Níniel esperaba a Velkan, aunque fuese inconscientemente. Se asomaba para ver si, de casualidad, se lo encontraba allí bajo su hogar...
Níniel llevaba tiempo sin dormir, notables ojeras cubrían el bajo de sus ojos. Mientras todos dormían, ella pensaba; daba vueltas en la cama, creando nudos en su pelo... quizás quería utilizarlo de enredadera para que aquel chico trepase por ella hasta llegar a Níniel.
"Velkan..." -pensó ella- "¿Cuándo fue la última vez que sentiste algo tan fuerte hacia alguien? ¿Lo sentiste alguna vez? Porque yo sí. Recuerdo mis largas noches en vela, esperándote, ¡esperando a que aparecieras! Lloré... día sí y día también. Mi madre siempre me había dicho que alguna vez aparecería mi príncipe azul... ¡Pero yo no quiero un 'príncipe azul'...! Yo te quiero a ti. Anoche me puse a pensar en cómo debería vestirme para dormir, por si te dignabas a aparecer. Pero en vez de eso estuve ahí, tumbada boca abajo entre sábanas y pañuelos, preguntándome por qué no estabas aquí; preguntándome cuánto más tendré que esperar hasta que llegues..." -un ruido la sacó de sus pensamientos-. La chica se asomó, un pájaro había golpeado su ventana al intentar un vuelo fallido.
"Pobre pajarito, ¿estás bien? Tranquilo..." -le acalló mientras lo cogía- "Yo te curaré." -Níniel cogió lo necesario para atender el ala del pequeño pájaro-.
Habían días en que el pájaro volvía para recibir amor y el aseguramiento de que su ala estaba bien. Pasaron días, semanas, ¡e incluso meses! El pájaro volaba libre y Níniel se dio cuenta de que su querido Velkan no había ido a por ella en demasiado tiempo.
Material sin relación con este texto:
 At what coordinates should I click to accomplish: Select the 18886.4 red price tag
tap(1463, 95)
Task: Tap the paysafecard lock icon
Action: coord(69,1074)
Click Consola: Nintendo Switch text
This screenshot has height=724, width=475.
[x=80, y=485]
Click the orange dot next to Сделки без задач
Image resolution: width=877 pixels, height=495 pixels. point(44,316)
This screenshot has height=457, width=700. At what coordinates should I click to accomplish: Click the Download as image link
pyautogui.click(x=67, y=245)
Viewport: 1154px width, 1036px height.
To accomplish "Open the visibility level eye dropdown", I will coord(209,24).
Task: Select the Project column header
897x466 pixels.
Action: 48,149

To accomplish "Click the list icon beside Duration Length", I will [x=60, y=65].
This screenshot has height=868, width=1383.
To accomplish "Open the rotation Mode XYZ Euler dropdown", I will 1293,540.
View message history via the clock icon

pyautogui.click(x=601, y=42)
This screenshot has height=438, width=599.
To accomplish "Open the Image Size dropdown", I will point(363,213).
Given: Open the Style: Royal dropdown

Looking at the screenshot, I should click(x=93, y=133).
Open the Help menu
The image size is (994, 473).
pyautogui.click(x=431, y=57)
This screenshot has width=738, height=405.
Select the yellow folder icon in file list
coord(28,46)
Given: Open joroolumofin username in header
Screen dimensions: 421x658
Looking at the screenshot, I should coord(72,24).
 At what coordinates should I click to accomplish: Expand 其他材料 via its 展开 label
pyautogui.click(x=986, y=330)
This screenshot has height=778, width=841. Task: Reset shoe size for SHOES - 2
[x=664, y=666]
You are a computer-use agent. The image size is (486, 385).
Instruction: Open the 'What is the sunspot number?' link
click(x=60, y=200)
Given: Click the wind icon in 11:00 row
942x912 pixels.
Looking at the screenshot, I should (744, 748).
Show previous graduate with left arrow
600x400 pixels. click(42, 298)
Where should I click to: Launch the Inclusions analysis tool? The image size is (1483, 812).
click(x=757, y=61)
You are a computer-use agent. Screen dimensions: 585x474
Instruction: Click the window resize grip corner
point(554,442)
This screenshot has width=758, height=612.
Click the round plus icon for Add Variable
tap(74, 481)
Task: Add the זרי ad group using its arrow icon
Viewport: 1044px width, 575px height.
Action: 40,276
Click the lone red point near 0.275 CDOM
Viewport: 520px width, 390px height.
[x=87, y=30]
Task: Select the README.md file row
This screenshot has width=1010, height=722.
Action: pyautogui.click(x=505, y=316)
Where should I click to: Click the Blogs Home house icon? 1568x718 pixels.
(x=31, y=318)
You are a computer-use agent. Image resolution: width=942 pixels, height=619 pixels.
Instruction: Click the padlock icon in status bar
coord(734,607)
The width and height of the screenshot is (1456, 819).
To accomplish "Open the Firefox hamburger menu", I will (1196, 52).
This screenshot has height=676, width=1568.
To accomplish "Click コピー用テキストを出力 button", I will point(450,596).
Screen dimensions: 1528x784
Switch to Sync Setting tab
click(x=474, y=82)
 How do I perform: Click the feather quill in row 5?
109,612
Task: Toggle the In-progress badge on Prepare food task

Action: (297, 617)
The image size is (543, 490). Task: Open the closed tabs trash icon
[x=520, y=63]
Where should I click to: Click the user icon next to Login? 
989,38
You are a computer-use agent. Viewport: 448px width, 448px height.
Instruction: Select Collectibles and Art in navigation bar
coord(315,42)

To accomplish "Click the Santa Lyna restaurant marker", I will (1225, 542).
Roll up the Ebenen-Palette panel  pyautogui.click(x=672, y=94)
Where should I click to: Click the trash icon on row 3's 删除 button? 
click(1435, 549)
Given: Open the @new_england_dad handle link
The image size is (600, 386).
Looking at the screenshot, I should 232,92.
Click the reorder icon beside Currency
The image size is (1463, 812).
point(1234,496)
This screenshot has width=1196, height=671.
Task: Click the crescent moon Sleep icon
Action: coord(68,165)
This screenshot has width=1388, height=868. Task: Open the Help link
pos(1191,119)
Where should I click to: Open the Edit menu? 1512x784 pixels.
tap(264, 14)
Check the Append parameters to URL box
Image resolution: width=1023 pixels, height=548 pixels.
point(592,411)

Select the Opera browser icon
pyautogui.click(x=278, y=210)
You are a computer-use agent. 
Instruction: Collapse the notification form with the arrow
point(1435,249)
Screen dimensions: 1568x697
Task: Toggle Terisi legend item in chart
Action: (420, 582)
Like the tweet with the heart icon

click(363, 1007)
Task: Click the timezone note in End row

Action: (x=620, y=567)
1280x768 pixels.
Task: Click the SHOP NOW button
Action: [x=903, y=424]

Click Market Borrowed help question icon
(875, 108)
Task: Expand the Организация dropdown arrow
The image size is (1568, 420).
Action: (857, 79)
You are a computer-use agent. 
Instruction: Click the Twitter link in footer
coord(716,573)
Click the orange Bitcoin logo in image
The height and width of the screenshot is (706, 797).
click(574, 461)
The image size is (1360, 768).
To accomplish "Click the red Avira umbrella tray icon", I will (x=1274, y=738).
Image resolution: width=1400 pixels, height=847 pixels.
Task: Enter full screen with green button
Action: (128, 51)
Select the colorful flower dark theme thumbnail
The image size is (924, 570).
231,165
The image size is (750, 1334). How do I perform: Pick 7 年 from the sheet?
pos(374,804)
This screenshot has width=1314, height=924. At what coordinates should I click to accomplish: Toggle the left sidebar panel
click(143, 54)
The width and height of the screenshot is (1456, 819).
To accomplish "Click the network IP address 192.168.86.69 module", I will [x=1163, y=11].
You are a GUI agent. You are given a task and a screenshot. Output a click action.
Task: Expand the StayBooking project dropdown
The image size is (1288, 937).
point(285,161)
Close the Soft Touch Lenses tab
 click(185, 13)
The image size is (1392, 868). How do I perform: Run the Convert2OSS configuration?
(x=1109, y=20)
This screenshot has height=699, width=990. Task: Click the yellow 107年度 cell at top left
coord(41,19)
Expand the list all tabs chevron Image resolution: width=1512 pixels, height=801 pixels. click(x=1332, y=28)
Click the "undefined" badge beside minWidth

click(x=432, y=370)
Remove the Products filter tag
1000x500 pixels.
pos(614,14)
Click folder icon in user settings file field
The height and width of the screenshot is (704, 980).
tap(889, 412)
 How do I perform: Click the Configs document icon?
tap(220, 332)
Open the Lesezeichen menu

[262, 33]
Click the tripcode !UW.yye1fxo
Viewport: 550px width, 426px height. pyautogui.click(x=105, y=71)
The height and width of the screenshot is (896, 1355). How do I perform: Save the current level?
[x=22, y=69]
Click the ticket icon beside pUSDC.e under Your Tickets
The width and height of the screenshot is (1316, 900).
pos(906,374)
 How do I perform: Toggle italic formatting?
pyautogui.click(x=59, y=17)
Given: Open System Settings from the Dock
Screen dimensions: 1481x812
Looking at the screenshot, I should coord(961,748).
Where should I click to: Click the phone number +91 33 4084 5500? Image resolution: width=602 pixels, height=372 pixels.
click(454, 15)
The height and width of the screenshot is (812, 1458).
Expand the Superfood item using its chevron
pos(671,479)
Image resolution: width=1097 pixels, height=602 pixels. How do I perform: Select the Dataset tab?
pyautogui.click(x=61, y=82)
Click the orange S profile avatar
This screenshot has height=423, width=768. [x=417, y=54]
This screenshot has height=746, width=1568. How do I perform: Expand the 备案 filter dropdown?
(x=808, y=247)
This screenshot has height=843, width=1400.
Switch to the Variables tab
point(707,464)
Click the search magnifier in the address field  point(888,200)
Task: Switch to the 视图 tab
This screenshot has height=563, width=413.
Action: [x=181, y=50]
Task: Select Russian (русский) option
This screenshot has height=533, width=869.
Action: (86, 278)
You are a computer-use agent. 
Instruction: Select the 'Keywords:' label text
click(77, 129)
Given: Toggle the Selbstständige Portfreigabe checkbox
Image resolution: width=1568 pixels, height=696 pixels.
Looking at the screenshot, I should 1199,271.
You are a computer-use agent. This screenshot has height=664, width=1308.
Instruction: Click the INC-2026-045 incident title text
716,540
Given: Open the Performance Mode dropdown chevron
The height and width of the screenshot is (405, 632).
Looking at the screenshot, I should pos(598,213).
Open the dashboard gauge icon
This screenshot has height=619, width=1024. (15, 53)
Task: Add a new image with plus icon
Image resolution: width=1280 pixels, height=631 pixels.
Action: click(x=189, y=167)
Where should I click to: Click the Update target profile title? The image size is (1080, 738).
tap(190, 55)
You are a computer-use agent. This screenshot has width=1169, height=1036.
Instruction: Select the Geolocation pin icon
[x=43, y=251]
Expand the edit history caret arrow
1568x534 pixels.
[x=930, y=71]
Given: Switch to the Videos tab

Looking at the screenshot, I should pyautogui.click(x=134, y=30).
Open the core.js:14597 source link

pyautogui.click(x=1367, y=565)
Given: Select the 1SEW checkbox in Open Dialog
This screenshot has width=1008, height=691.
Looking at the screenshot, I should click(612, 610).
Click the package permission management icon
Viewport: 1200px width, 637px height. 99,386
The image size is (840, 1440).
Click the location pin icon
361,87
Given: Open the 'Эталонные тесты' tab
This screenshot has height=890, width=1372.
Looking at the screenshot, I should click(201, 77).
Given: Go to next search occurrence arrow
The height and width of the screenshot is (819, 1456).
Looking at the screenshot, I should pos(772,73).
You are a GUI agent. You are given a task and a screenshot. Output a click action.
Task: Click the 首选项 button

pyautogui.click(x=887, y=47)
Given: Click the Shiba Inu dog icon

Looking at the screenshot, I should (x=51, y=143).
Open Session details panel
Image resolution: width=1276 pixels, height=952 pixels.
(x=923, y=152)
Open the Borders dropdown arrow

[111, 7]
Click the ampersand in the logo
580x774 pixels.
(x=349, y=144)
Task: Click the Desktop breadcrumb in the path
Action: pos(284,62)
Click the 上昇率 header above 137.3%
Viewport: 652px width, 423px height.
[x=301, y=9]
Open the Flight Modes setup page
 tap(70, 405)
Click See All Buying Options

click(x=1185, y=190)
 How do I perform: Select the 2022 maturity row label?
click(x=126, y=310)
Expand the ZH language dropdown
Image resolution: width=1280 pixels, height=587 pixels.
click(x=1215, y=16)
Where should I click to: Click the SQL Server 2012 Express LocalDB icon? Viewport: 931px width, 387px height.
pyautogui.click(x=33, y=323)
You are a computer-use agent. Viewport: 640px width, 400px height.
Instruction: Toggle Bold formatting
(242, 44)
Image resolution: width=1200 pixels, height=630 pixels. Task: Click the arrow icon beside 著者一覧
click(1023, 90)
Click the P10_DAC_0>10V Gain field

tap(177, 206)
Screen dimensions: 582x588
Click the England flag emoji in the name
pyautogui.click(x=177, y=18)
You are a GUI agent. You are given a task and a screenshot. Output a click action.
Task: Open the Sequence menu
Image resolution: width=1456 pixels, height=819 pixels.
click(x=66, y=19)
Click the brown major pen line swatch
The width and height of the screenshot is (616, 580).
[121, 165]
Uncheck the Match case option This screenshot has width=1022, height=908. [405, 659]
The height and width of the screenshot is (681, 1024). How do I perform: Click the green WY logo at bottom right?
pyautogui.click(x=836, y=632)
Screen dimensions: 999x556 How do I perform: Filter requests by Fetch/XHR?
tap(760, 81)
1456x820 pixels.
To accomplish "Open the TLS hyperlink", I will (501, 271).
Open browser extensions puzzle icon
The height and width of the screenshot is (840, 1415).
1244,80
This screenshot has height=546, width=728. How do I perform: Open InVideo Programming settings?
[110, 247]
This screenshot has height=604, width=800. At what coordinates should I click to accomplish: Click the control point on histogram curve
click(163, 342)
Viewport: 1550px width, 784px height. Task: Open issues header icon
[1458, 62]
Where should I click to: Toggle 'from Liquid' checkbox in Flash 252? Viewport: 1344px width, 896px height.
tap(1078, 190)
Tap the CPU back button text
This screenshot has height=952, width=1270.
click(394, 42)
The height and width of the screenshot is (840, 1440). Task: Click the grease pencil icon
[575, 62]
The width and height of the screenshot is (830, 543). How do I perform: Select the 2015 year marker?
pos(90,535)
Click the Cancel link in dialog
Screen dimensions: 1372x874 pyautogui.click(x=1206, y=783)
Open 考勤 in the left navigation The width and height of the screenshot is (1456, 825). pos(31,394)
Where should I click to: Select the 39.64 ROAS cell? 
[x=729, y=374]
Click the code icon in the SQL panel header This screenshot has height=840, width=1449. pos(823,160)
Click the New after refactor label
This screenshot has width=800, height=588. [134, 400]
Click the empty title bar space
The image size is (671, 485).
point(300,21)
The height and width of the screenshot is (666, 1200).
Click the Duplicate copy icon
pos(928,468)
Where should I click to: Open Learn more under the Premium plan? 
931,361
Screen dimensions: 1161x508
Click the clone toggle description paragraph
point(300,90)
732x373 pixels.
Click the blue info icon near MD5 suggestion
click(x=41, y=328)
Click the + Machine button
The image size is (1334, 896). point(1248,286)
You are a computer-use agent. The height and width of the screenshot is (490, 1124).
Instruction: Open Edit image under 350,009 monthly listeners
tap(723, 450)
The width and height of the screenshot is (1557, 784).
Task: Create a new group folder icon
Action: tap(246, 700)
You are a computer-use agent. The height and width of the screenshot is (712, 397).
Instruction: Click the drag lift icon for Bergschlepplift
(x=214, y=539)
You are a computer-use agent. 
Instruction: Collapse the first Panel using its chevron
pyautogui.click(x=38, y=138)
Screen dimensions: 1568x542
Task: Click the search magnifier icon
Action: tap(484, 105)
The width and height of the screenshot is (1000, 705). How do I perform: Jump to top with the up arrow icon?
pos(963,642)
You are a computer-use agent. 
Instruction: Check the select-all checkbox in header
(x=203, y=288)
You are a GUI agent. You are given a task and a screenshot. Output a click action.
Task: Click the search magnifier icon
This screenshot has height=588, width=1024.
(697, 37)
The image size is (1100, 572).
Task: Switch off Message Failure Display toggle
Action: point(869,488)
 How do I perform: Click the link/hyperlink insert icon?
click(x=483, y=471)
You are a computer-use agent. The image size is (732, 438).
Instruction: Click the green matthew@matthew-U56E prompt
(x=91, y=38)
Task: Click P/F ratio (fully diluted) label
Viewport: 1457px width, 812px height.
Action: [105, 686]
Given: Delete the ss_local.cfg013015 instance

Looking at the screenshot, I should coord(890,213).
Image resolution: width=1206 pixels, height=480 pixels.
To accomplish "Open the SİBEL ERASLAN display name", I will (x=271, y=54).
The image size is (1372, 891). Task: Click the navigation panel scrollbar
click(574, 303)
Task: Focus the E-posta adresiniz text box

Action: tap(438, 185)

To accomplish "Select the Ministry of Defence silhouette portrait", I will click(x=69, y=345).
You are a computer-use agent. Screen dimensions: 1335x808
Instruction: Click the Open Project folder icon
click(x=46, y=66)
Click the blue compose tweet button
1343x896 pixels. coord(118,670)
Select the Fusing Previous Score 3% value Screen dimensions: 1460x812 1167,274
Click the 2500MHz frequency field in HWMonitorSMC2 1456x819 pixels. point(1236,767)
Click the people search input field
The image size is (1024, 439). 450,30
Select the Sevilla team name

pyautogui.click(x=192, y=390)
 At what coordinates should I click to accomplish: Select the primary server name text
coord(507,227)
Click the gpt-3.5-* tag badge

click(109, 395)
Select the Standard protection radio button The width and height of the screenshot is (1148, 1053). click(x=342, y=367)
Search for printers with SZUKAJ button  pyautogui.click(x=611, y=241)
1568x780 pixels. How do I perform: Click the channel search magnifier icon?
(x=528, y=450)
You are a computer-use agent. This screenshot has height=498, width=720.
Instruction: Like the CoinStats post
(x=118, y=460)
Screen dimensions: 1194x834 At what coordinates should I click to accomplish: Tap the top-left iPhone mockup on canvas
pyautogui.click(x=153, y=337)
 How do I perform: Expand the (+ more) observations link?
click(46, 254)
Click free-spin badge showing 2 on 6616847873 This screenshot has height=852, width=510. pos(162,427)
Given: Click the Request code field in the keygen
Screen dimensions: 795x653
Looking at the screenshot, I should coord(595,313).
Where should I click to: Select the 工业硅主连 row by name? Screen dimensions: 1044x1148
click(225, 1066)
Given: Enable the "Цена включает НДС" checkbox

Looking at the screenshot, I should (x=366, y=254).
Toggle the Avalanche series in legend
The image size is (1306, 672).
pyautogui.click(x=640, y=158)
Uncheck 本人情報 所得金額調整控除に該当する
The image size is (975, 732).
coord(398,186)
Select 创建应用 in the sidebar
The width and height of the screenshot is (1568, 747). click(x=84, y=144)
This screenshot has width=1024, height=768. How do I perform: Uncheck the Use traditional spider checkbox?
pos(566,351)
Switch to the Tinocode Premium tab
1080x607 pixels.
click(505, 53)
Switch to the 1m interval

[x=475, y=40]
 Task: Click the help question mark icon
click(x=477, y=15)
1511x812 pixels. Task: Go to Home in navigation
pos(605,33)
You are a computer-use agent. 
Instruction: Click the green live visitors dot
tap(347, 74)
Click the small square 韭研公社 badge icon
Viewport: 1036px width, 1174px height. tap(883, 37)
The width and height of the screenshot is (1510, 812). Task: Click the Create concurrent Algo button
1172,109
Una noche, entre lágrimas, Níniel pensó que si fuese como aquel pájaro y chocase contra la "ventana" de Velkan y este la cuidara con amor y respeto, su "ala" dejaría de estar rota.
Níniel se levantó y fue hacia el balcón, subiéndose a la barandilla, manteniendo el equilibrio.
"Espérame, Velkan, allá voy. Voy a ser libre y volar alto, déjame 'chocar' contra tu corazón." -dicho esto Níniel saltó del balcón, esperando a que le saliesen alas o a que Velkan la cogiese en brazos antes de llegar al suelo. Pero no fue así y lo último que sintió fueron unas cálidas lágrimas resbalar por su rostro mientras su cuerpo se estrellaba contra la irónica realidad.
Velkan nunca había existido. Fue un simple invento para liberarla de la demencia que la consumía día a día. Las voces de su cabeza, los fantasmas del pasado. Eso fue lo que la impulsó a saltar. No había príncipe y ella no era una princesa. Su castillo era un putrefacto manicomio que la alejaba de los cuerdos y el pájaro, su querido pájaro, era su propio psiquiatra asignado que la relajaba con morfinas y pastillas. El ala que ella le curó fue una puñalada que ella misma le clavó con un cuchillo de plástico que había sido anteriormente afilado en uno de sus delirios en los que las pastillas dejaron de hacer efecto.